The problem is, it’s easy to know something and much harder to be that thing. I know I shouldn’t eat that extra cookie, but I usually do. You can have a full blown internal back-and-forth about it, and your mind can convince you that it’s no big deal, or you deserve it, or you’ll make up for it later – or (my favorite) life’s for living after all, isn’t it?
It’s so true though.. life is for living. I don’t regret eating that extra cookie. I just know that I want to be healthy and treat my body with respect. Someday I’d like not to eat that cookie. And someday after then, I’d like for it not to even be a temptation. And that takes interest, time, and a healthy dose of confident, gentle persistence.
Cookies aren’t the only temptations in life. And convincing yourself to eat those delicious little morsels of culinary sunshine isn’t the only thing the mind is capable of. Once I was driving around, listening to music, and I could feel grumpiness oozing off of me. I silently asked myself why.
Why am I grumpy? I feel so unsatisfied.
Why do I feel unsatisfied? Well, I don’t know… things are going well. The weather’s great. It’s the weekend. I don’t know why I’m unsatisfied! For no reason?
Suddenly I could feel the healthy pull of gravity on my limbs and my whole body relaxed. Why do I feel unsatisfied?
My tone had changed from confusion and anger to amusement I guess. There was some magic in asking myself those questions and answering myself honestly. When I realized I didn’t know why I was unsatisfied, somehow I felt just a little bit better. It took another day or so for that feeling to find its way out of my skin. Once it did, I realized that the more I can manage to practice letting go like this, the more I’ll feel a mental and emotional freedom.
From a certain perspective, it doesn’t even matter what makes you feel unsatisfied, grumpy, angry, whatever.
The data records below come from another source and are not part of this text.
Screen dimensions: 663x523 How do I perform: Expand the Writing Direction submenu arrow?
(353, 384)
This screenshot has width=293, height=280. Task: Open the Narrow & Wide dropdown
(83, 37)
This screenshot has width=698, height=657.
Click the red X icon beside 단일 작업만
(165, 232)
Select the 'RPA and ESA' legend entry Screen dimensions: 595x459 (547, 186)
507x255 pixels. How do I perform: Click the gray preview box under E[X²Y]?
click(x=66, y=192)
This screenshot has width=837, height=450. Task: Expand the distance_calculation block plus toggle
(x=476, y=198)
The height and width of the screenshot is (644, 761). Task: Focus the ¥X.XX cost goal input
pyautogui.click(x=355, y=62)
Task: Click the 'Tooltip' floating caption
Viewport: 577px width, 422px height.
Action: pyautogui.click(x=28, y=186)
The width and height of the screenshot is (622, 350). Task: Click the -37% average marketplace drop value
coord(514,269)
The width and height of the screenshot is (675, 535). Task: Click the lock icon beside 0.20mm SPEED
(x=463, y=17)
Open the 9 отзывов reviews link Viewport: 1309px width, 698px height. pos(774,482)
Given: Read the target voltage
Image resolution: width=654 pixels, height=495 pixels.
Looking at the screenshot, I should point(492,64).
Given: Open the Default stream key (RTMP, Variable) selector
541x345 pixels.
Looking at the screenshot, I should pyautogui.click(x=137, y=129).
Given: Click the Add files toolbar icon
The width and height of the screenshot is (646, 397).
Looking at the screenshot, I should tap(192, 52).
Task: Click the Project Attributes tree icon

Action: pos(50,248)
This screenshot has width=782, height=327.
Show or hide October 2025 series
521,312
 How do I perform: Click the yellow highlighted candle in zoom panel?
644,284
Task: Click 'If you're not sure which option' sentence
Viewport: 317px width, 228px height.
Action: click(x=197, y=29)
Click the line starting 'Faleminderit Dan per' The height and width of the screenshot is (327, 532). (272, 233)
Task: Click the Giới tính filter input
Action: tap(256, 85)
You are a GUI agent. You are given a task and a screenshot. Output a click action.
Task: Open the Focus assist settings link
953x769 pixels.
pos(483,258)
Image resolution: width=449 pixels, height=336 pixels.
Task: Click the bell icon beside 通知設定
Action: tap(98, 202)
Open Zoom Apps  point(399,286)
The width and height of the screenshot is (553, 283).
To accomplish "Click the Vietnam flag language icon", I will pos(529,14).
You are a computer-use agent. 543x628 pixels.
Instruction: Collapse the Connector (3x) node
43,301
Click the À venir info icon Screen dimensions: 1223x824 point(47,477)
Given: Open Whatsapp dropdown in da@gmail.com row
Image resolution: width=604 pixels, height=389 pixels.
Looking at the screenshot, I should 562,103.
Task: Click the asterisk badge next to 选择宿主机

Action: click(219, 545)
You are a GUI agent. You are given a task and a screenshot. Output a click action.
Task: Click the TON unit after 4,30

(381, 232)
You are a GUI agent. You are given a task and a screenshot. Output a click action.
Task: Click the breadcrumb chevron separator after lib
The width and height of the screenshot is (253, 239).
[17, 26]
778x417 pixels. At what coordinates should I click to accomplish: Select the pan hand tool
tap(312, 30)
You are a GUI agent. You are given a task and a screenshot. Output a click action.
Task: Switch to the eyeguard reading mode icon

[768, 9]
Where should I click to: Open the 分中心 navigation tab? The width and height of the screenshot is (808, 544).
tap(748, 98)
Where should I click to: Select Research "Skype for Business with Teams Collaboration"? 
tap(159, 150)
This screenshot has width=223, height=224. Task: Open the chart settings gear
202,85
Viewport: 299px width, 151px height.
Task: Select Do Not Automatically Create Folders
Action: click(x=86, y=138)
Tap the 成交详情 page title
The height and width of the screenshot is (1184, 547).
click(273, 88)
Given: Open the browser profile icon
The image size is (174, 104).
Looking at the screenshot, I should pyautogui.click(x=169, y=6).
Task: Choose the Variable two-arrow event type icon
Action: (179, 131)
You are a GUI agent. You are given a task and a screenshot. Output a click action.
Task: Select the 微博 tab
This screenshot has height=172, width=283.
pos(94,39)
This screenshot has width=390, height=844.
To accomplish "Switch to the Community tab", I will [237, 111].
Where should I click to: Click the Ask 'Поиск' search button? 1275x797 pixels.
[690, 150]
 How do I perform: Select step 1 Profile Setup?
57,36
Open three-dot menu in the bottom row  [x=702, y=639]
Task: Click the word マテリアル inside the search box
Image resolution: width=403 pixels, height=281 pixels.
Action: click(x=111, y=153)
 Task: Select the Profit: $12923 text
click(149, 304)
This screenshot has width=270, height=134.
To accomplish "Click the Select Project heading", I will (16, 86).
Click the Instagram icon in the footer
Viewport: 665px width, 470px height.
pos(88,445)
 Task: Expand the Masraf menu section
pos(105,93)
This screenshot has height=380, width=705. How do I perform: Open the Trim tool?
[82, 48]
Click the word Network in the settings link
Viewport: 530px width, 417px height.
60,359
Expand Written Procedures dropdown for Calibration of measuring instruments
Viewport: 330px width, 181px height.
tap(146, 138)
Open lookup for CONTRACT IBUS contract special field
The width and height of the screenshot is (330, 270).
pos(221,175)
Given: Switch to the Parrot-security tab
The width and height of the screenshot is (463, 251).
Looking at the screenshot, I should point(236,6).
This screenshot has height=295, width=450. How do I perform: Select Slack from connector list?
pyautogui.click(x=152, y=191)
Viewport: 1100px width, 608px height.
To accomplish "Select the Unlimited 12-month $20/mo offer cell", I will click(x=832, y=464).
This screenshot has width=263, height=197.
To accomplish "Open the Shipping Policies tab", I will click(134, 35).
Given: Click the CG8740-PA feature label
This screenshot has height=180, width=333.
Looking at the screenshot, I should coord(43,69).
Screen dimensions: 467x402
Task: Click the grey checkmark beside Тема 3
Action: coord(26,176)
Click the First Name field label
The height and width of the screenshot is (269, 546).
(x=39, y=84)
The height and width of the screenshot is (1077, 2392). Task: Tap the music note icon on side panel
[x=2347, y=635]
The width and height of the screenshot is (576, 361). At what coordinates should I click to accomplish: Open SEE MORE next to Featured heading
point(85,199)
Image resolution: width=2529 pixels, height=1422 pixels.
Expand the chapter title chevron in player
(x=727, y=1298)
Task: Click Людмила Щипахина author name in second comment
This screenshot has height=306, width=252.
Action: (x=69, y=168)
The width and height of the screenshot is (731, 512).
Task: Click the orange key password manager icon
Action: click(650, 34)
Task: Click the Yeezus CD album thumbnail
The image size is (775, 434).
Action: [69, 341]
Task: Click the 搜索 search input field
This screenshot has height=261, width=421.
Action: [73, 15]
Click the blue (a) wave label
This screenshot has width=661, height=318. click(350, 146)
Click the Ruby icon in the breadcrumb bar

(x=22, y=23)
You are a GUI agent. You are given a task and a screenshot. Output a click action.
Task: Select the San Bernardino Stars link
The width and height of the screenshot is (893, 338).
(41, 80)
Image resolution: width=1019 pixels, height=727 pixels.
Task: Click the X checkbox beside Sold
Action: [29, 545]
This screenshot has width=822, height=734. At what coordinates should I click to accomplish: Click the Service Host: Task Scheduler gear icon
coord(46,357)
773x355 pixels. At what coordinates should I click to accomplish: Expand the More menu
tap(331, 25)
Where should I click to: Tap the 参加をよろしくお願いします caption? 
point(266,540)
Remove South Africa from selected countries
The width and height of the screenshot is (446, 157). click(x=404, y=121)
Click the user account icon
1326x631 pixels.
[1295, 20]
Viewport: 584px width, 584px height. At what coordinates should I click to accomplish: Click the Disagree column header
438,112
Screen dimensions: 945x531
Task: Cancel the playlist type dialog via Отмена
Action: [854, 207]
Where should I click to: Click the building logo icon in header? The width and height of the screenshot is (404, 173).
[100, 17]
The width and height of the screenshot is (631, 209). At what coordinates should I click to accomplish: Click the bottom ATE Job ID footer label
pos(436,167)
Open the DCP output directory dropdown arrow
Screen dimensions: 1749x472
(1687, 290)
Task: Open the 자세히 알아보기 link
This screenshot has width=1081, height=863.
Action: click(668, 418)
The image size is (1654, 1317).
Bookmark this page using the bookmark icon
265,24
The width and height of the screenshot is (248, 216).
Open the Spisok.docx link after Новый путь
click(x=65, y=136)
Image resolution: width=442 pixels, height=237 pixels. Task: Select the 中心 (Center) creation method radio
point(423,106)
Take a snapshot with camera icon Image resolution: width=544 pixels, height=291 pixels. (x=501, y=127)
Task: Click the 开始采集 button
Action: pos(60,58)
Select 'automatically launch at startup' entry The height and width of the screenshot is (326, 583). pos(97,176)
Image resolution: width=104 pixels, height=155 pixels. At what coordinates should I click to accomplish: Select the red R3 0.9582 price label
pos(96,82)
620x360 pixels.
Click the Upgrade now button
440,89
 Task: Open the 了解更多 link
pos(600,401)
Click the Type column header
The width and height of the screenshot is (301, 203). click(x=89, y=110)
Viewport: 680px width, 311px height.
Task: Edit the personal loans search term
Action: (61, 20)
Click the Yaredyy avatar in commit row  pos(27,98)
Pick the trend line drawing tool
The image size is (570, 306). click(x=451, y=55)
Maybe you even have some legitimate reasons – like your roommate woke you up at 3am on a weeknight or someone triggered some raw emotions by reminding you of your childhood trauma. (In that case, there’s usually some kind of solution – and you can takes steps to resolve things.) Or, maybe you have some unknown influences, like your body feels off because of hormones or because you haven’t exercised to sweat those toxins out in two or three weeks. Maybe you have a knot in your back or a nagging headache that you didn’t realize was making you irritable, and suddenly you’re in a fight with someone over nothing.
Regardless of who or what makes me upset, and regardless of whether I know what’s making me upset, it doesn’t help me to stay in that mental space. It makes me, and the people around me, feel worse. Having that internal dialogue and practicing to let go really make a difference, and I’d like to try doing those things more often.